Assange, who with the Manning leaks had exposed the war crimes, lies and criminal manipulations of the George W. Bush administration, soon earned the ire of the Democratic Party establishment by publishing 70,000 hacked emails belonging to the Democratic National Committee (DNC) and senior Democratic officials. The emails were copied from the accounts of John Podesta, Hillary Clinton’s campaign chairman. The Podesta emails exposed the donation of millions of dollars from Saudi Arabia and Qatar, two of the major funders of Islamic State, to the Clinton Foundation. It exposed the $657,000 that Goldman Sachs paid to Hillary Clinton to give talks, a sum so large it can only be considered a bribe. It exposed Clinton’s repeated mendacity. She was caught in the emails, for example, telling the financial elites that she wanted “open trade and open borders” and believed Wall Street executives were best positioned to manage the economy, a statement that contradicted her campaign statements. It exposed the Clinton campaign’s efforts to influence the Republican primaries to ensure that Trump was the Republican nominee. It exposed Clinton’s advance knowledge of questions in a primary debate. It exposed Clinton as the primary architect of the war in Libya, a war she believed would burnish her credentials as a presidential candidate. Journalists can argue that this information, like the war logs, should have remained hidden, but they can’t then call themselves journalists.
What has Julian Assange himself said that reveals what motivates him?
He is against governments keeping secrets from the people. He thinks it is the job of journalists to reveal them.
Journalism should be more like science. As far as possible, facts should be verifiable. If journalists want long-term credibility for their profession, they have to go in that direction. Have more respect for readers.
One of the best ways to achieve justice is to expose injustice.
It raises questions about the natural instincts of Clinton that, when confronted with a serious domestic political scandal, she tries to blame the Russians, blame the Chinese, et cetera.
Although I still write, research and investigate, my role is primarily that of a publisher and editor-in-chief who organizes and directs other journalists.
Cablegate [the scandal over the release by Wikileaks of State Department documents in 2010 and 2011] is 3,000 volumes of material. It is the greatest intellectual treasure to have entered into the public record in modern times.
You can either be informed and be your own rulers, or you can be ignorant and have someone else, who is not ignorant, rule over you.

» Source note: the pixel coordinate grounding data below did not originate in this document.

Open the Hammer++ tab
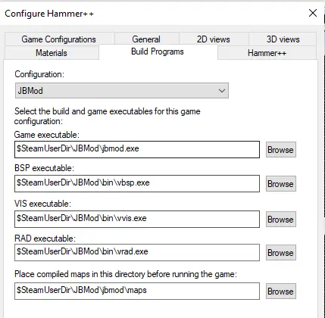pyautogui.click(x=267, y=53)
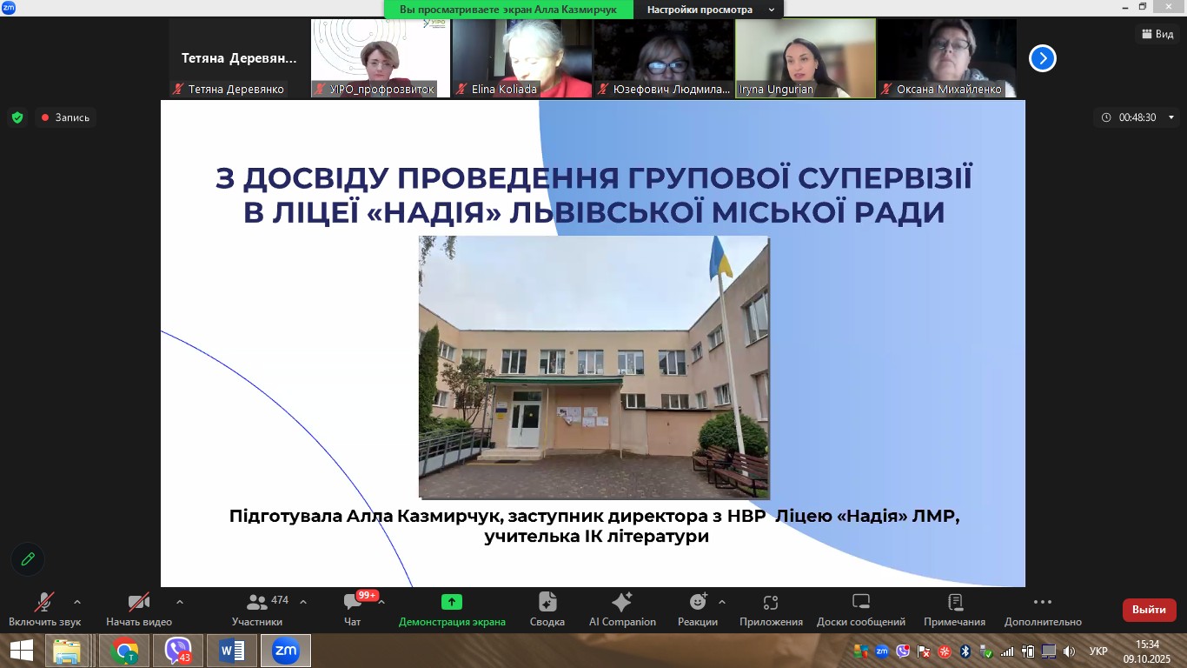Open the Apps (Приложения) icon

(x=771, y=603)
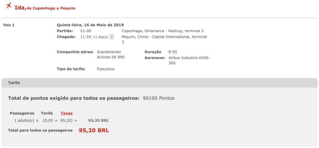Viewport: 319px width, 148px height.
Task: Click the red airplane icon
Action: (8, 5)
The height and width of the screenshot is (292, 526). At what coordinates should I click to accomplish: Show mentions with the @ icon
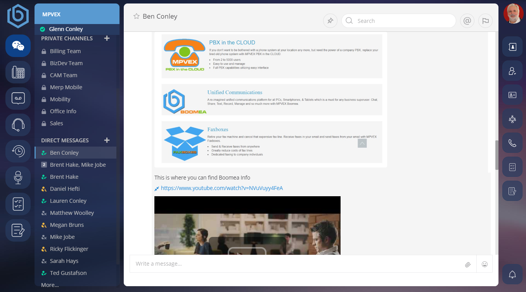tap(467, 21)
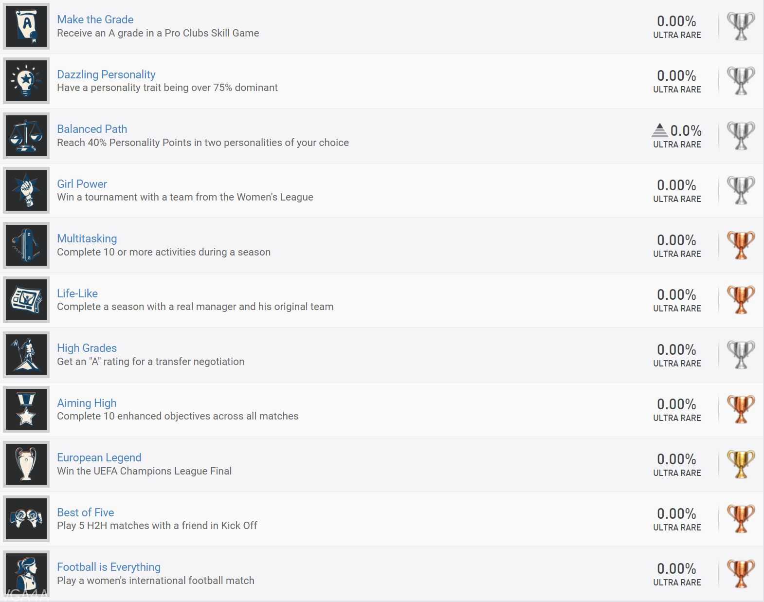Click the Dazzling Personality lightbulb icon
This screenshot has height=602, width=764.
pyautogui.click(x=26, y=81)
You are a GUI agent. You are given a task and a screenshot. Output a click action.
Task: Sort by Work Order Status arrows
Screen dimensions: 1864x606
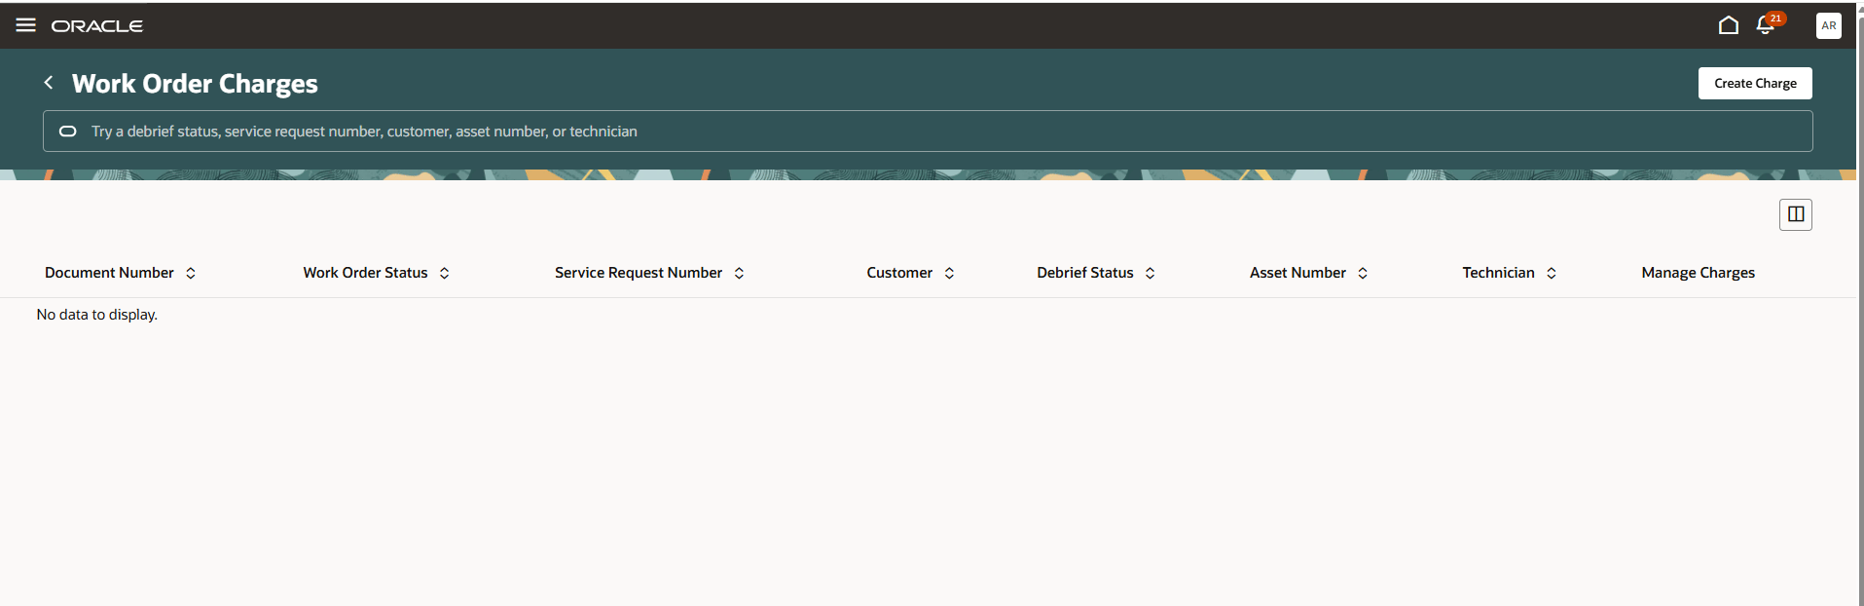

Wikileaks is a mechanism to maximize the flow of information to maximize the amount of action leading to just reform.
True information does good.
In the history of Wikileaks, nobody has claimed that the material being put out is not authentic.
Well, I mean, the real attack on truth is tabloid journalism in the United States.
With these statements at least, we agree. We agree that Western governments have become too secretive. We agree that it is a journalist’s business to report what a government is doing to the people who elect it …
… always provided that no individual working for the country is harmed, and no planned strategies of war are betrayed to our enemies. For that to be prevented, it is the responsibility of governments to keep their secrets safe.